= TASK GOAL =
Skip every picture, and copy exactly the lines from the one containing "This screenshot has height=497, width=1182." to the end of the data.

### RECORDS PROVIDED ###

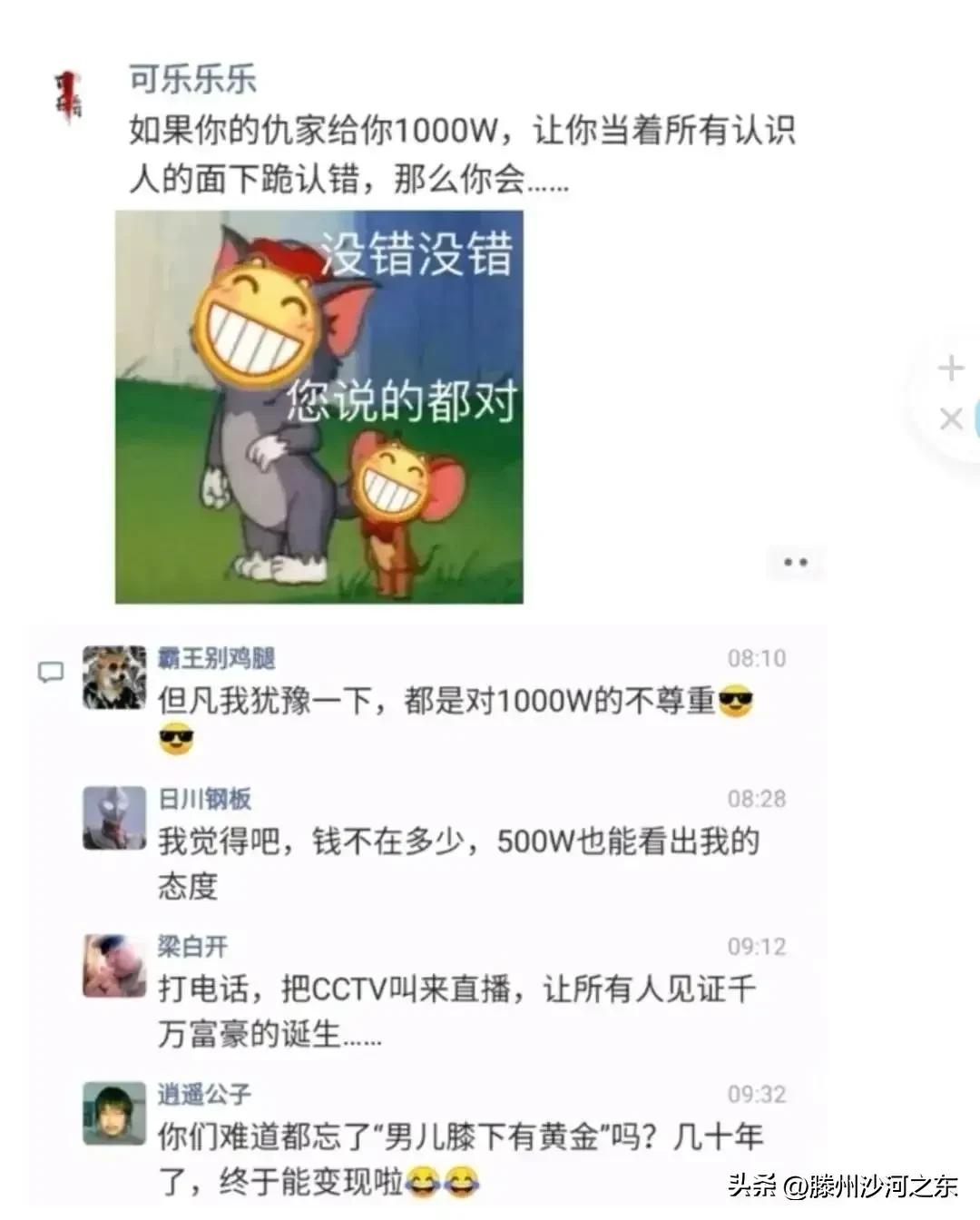Open 逍遥公子's avatar
This screenshot has width=980, height=1220.
(x=114, y=1114)
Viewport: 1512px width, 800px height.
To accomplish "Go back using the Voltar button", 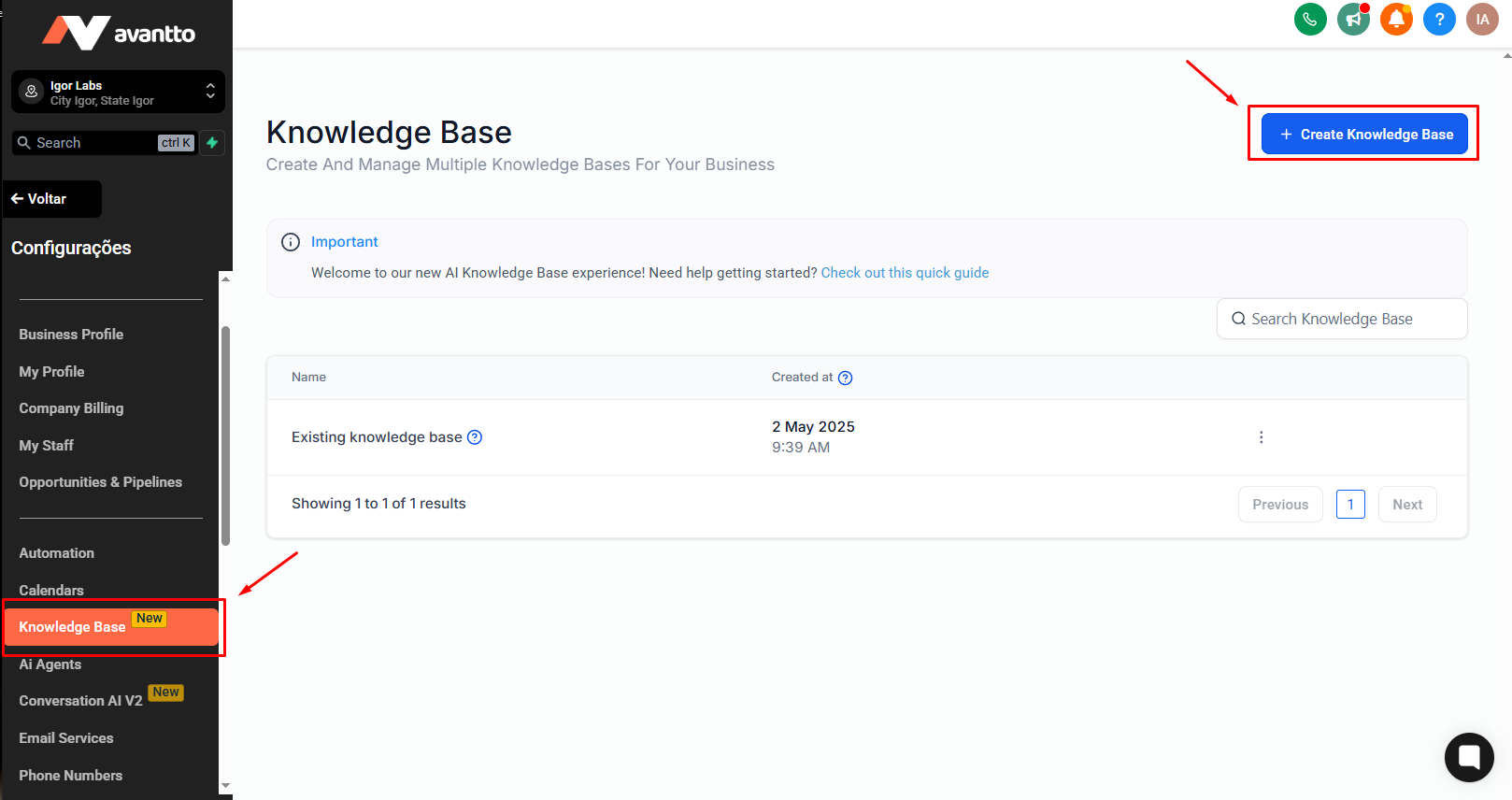I will [52, 199].
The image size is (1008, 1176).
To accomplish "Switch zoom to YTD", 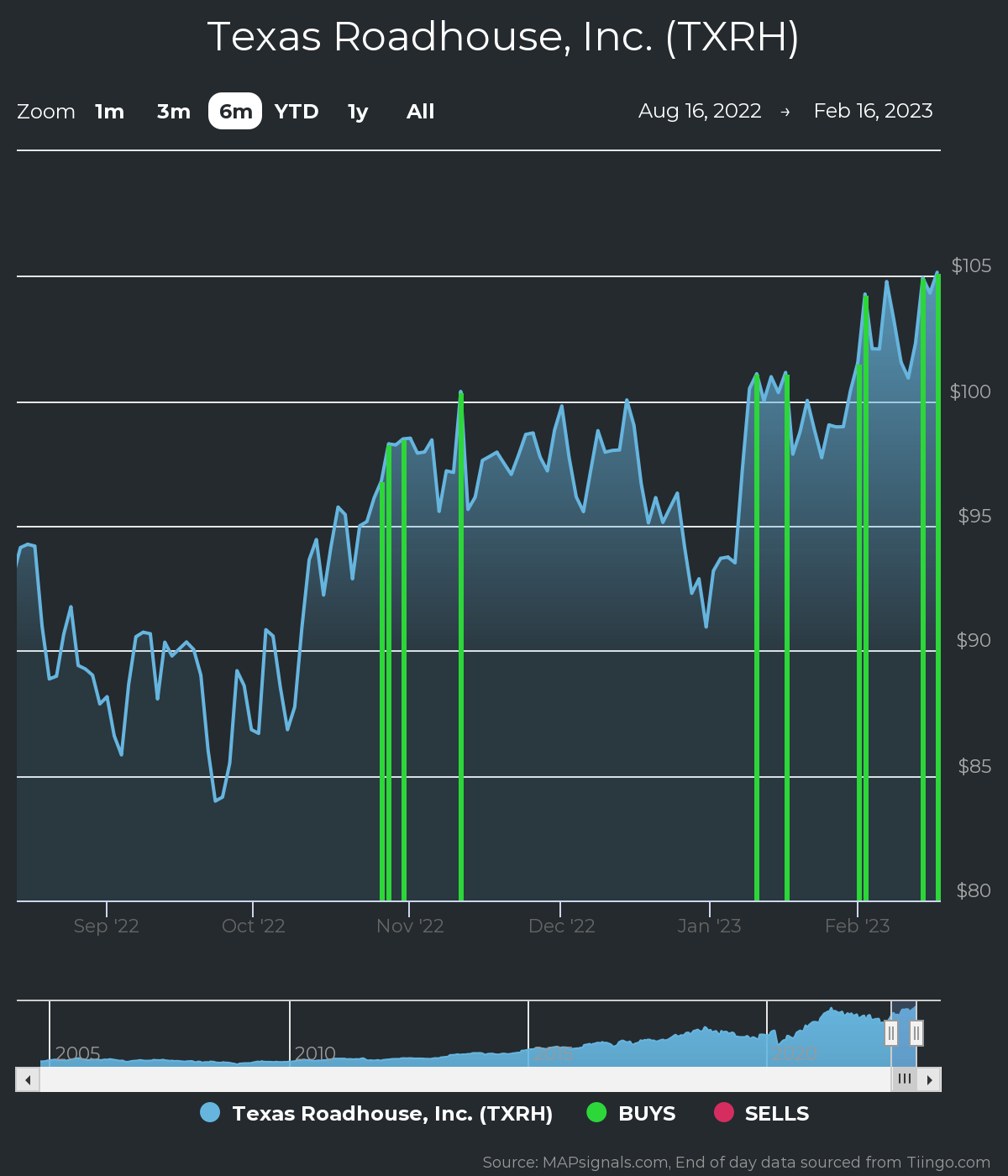I will (297, 112).
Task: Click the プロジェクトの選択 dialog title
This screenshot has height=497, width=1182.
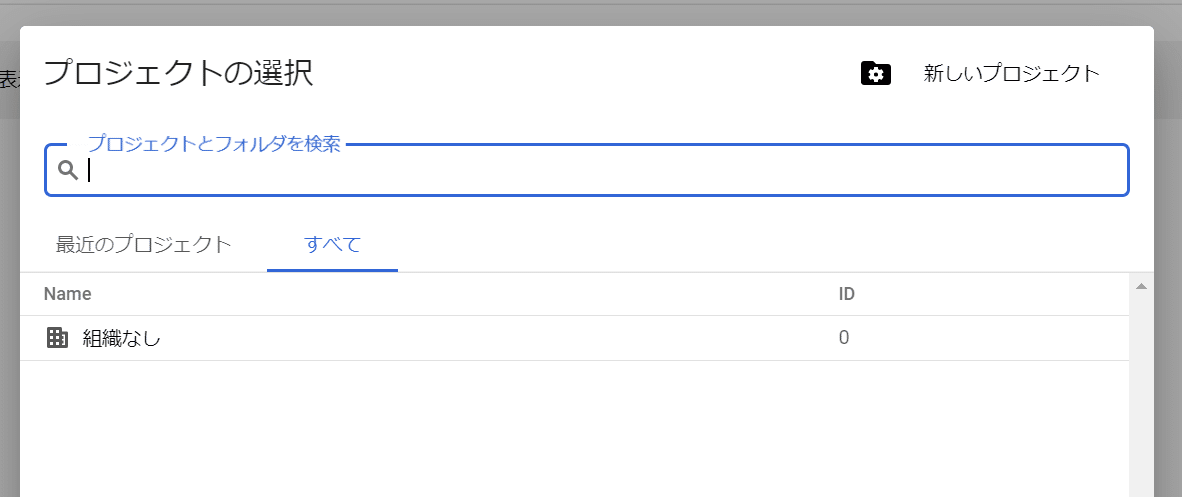Action: point(178,73)
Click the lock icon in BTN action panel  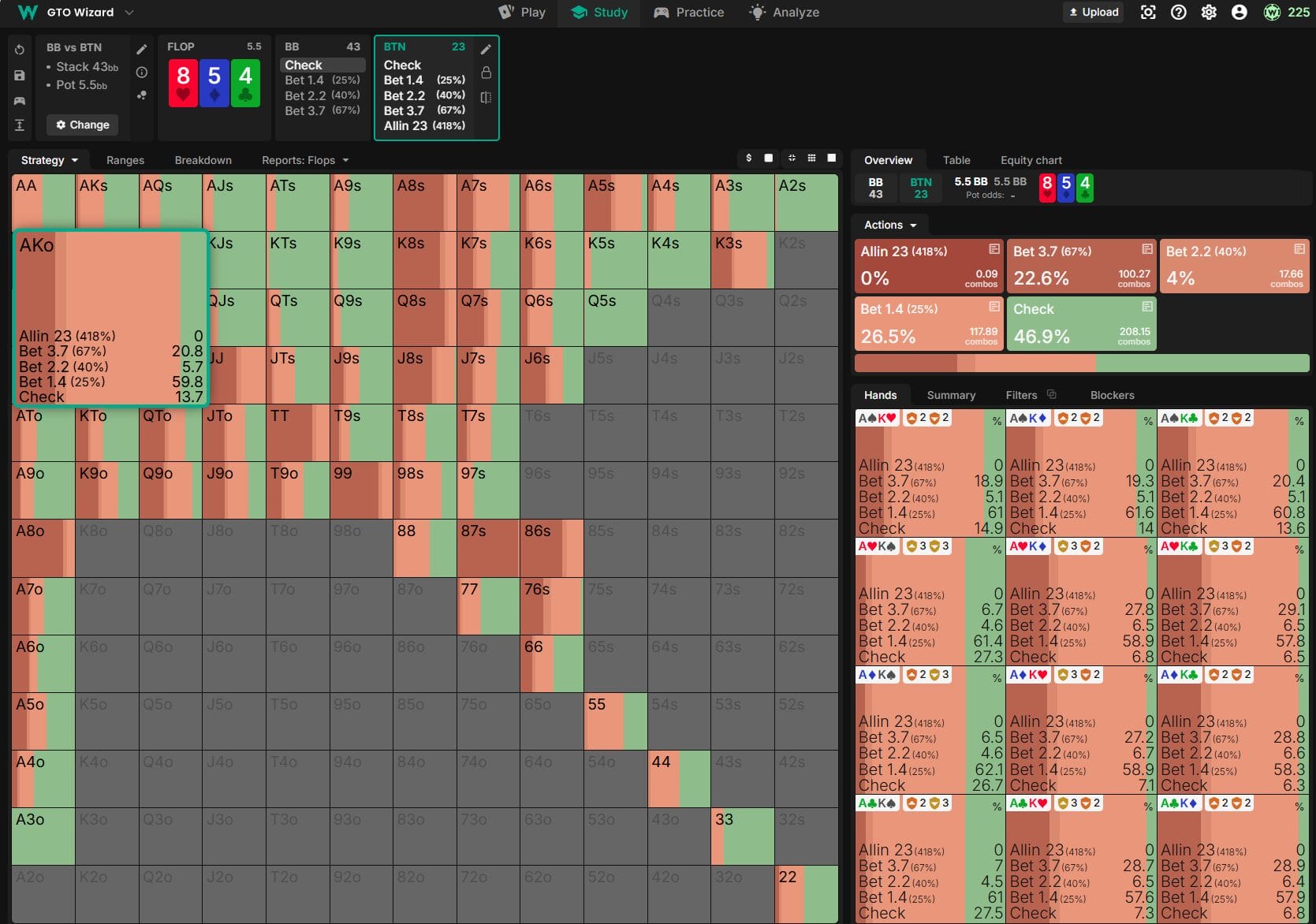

###

= EXERCISE RESPONSE =
This screenshot has height=497, width=1182.
Action: point(178,73)
Click the lock icon in BTN action panel  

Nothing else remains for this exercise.